If the same teacher is facing a student who is exceptionally bright and gets a 75 on the same test, the teacher may ride her to do better because the teacher knows she can do better. Massively multiplayer games are the bright kid. They can be so much more than they are, because the heart of the massively multiplayer game isn’t mechanics. It’s people. You can completely abandon all the existing mechanics of a typical MMO, levels and experience points and click-and-number-key combat and quests and loot and as long as you still have thousands of people co-occupying a virtual space together while controlling some sort of avatar which projects them into that virtual space together, it’s still a massively multiplayer game.
When I think about the potential of a massively multiplayer space I think about Second Life. It’s not a videogame, but it does show you what can happen when you take greater advantage of the basic building block of a massively multiplayer space. Second Life feeds into human beings’ creative potential. It gives users the tools they need to shape a world, and those users produce strange and wonderful things.
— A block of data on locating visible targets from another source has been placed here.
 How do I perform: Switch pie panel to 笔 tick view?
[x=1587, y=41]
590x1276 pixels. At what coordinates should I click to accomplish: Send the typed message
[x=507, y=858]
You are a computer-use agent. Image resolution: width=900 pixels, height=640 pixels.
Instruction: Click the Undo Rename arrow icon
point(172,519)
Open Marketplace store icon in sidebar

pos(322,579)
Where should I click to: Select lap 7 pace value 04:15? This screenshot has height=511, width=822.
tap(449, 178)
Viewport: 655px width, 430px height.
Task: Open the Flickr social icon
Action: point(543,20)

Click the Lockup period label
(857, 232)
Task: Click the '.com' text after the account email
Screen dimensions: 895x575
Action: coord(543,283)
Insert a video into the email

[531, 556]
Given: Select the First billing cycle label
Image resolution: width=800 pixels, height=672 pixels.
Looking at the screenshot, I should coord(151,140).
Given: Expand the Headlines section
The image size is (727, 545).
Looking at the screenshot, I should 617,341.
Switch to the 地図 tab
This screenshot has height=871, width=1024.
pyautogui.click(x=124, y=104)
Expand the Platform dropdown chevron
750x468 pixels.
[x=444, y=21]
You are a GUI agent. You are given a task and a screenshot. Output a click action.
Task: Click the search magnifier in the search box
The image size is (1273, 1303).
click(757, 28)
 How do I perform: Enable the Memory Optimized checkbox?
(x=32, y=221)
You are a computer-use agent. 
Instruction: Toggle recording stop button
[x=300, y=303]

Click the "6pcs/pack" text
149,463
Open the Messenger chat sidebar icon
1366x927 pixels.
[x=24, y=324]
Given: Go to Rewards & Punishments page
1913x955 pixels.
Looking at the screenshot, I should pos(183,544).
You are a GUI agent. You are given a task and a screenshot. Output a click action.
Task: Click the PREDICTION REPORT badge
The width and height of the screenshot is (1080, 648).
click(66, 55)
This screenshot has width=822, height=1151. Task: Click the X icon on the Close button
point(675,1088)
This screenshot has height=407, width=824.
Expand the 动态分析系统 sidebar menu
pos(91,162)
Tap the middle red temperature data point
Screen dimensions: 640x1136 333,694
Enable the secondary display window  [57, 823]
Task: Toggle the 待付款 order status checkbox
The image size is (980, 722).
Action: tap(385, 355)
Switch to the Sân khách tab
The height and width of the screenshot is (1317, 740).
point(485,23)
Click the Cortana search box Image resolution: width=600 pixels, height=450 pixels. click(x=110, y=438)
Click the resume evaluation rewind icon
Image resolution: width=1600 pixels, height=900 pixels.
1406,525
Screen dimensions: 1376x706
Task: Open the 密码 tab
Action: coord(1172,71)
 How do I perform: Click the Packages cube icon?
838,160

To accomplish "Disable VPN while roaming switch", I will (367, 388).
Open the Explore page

When I think about the potential of a massively multiplayer game I think about EVE Online. I find the game personally unappealing to play as it’s like a second job, but as an environment to watch, EVE is one of the most dynamic and consistently-interesting MMO spaces we’ve ever had because the players build the world. I wonder what Minecraft would be like if it was a unified server with a million players sharing massive continents and collaborating on huge cities together.
Sometimes I float that idea past people and they worry about the douchebaggery that might ensue. The typical MMO is pretty safe in that way. The game sets relatively strict boundaries within which the players can operate. EVE Online is different because CCP doesn’t get in the players’ way, even when a corporation like Goonfleet pulls their usual antics which are endlessly amusing from the outside. I can’t dismiss this concern, and I understand why some people would want risk-free, massively-multiplayer spaces. But that doesn’t mean we can’t also have another sub-genre diverging off from the beaten MMO path for anyone who wants something different.
When I think about the potential for the MMO, I think about Ernest Cline’s book Ready Player One which posits the OASIS, a blending between Second Life and every MMO every made. Kids go to public school in the OASIS. Corporations build entire planets like amusement parks. It’s a truly virtual world that people inhabit. It’s also a little over the top and way outside our current technological reach, but it’s not an insane notion. MMOs have the potential to create the kind of videogame spaces that no other genre can. That magical feeling I had upon stepping foot into EverQuest for the first time might be expressed as “Oh my God, look at what we can do with videogames now!”
I never felt the same way when I saw Doom for the first time. I know the FPS genre can do so much more than it currently is, but take a first person shooter from the hands of a master craftsman, an FPS game that absolutely maximizes the depth and potential of the genre, and I don’t think it will have a hundredth of the complexity, depth and wonder of an MMO from the hands of a master craftsman who maximizes the potential of that genre.
I’m really enjoying The Secret World but I know the newness is going to wear off at some point in the very near future and then I’ll tune out again, because in the end it’s just another MMO. It’s not the game I’ve been waiting for. I miss how EverQuest made me feel for the first time, realizing that my horizons as a gamer had just spread wide open, and I’ll keep trying new MMOs until I feel that again. It’s only a matter of time. In the interim, please pardon me if I’m really hard on MMOs. I know they can do so much better.